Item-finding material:
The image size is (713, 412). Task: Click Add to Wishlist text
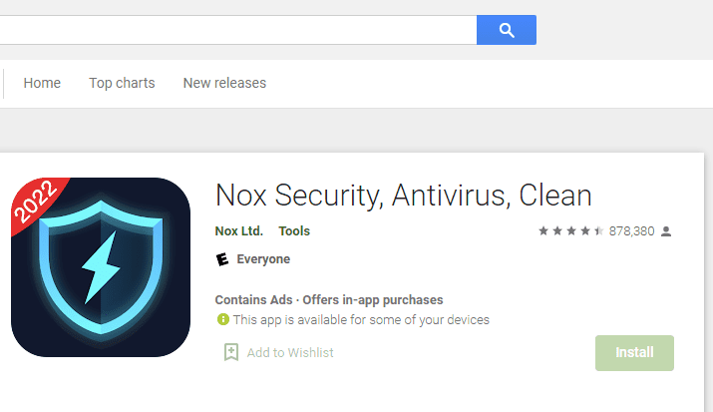click(290, 353)
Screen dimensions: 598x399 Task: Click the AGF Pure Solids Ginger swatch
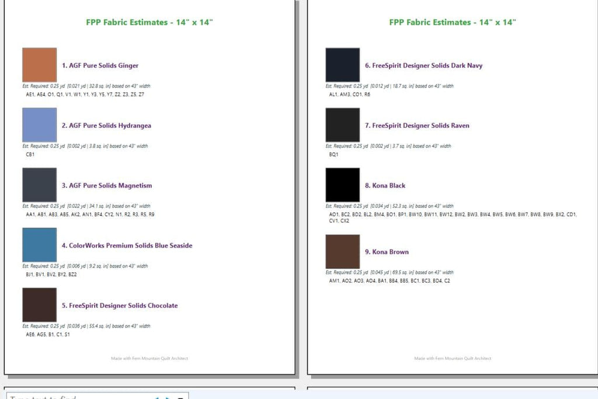[x=39, y=65]
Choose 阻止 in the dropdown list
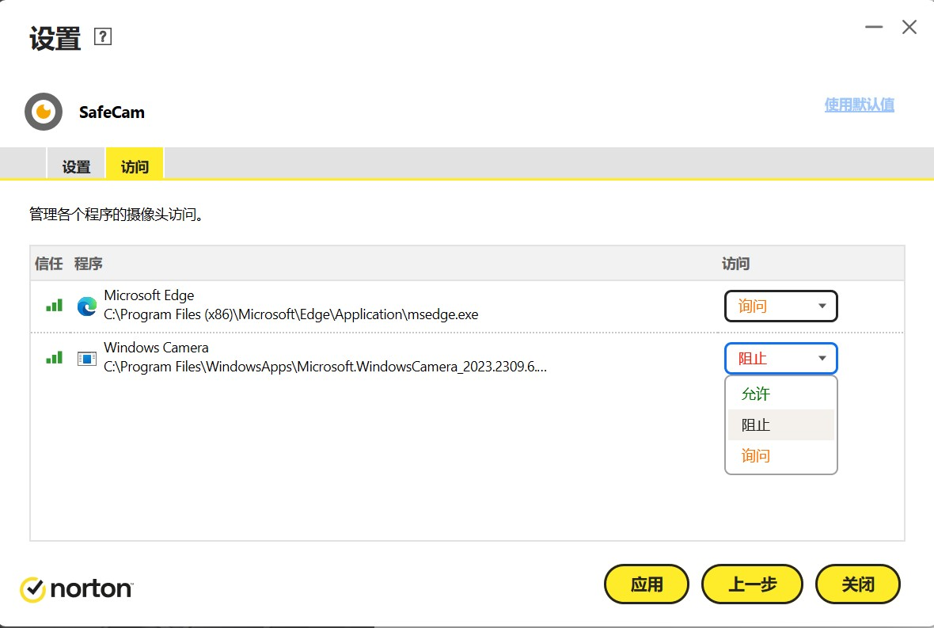 tap(756, 425)
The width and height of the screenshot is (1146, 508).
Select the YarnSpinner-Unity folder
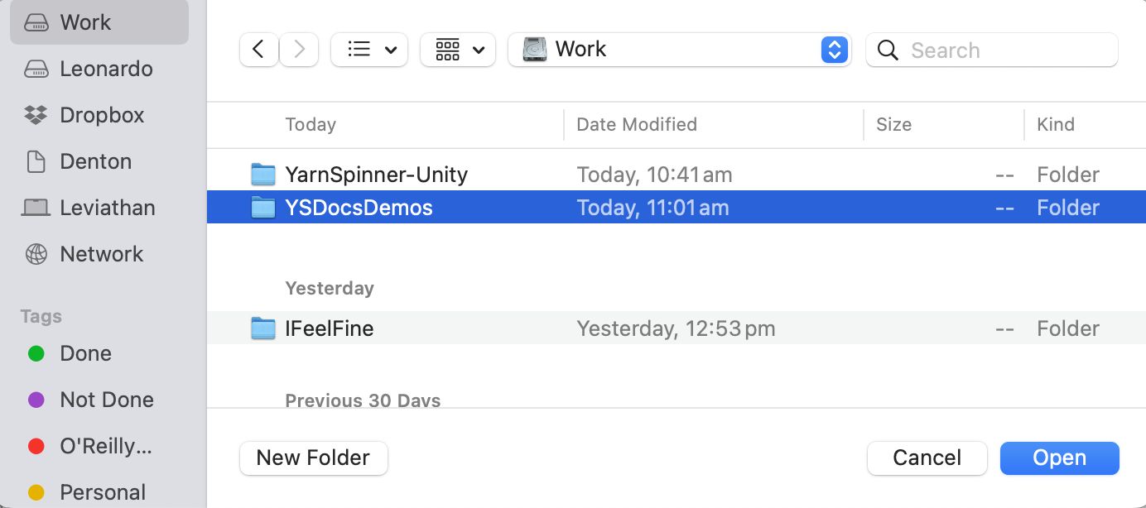point(376,175)
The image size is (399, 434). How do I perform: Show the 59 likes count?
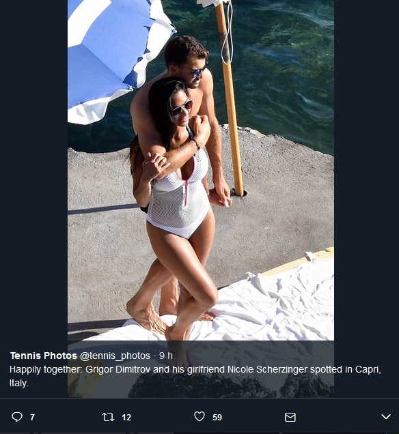[217, 417]

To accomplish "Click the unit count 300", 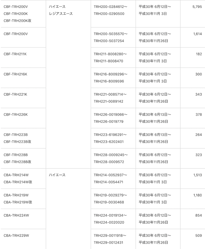I will pyautogui.click(x=198, y=74).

= Brief =
Transcribe the material word for word, from its first line through the line containing "point(376,175)". Leave the pictures out.

= Reply to the exercise =
The image size is (713, 412). Task: Click Add to Wishlist text
click(290, 353)
Screen dimensions: 598x399 Task: Click the AGF Pure Solids Ginger swatch
[x=39, y=65]
Choose 阻止 in the dropdown list
 tap(756, 425)
The width and height of the screenshot is (1146, 508).
Select the YarnSpinner-Unity folder
point(376,175)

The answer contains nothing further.